Ma se anche i vecchi frontalieri venissero identificati, come si può risalire al loro reddito per fissare l’importo dovuto?

«Questo è un altro problema», conferma Puglia. «La Svizzera non può trasmettere i dati dei salari, quindi se le Regioni non conoscono gli stipendi dovrà essere il frontaliere stesso a dichiarare l’importo, e a quel punto si aprirebbe alla possibilità di abuso». Su questo punto, però, Sertori ha chiarito: «Siamo orientati ad applicare il contributo verso la quota minima.

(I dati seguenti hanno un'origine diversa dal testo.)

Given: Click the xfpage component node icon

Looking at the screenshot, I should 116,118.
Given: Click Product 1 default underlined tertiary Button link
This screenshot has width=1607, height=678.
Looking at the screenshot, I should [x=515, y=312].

Ciò significa che un frontaliere il cui stipendio ammonta a 4 mila euro netti andrà a pagare un contributo mensile massimo di 120 euro». Il sindacalista dell’OCST, tuttavia, ribadisce: «Dal nostro punto di vista, oltre che pasticciata, questa misura è inapplicabile».

La Confederazione dovrà prendere posizione sul tema?

Una richiesta di chiarimento è stata avanzata anche dalle associazioni economiche. AITI ha scritto a Berna chiedendo di verificare se il contributo è in conflitto con il nuovo accordo fiscale. «Nella sostanza - ci dice il direttore di AITI Stefano Modenini - il Consiglio federale ha risposto che veglierà affinché l’Italia applichi gli accordi stabiliti. Qualora la tassa sulla salute, a giudizio della Svizzera, dovesse entrare in conflitto con l’accordo fiscale (che non consente di prelevare imposte ulteriori sui frontalieri), il nostro Paese interverrà presso il Governo italiano».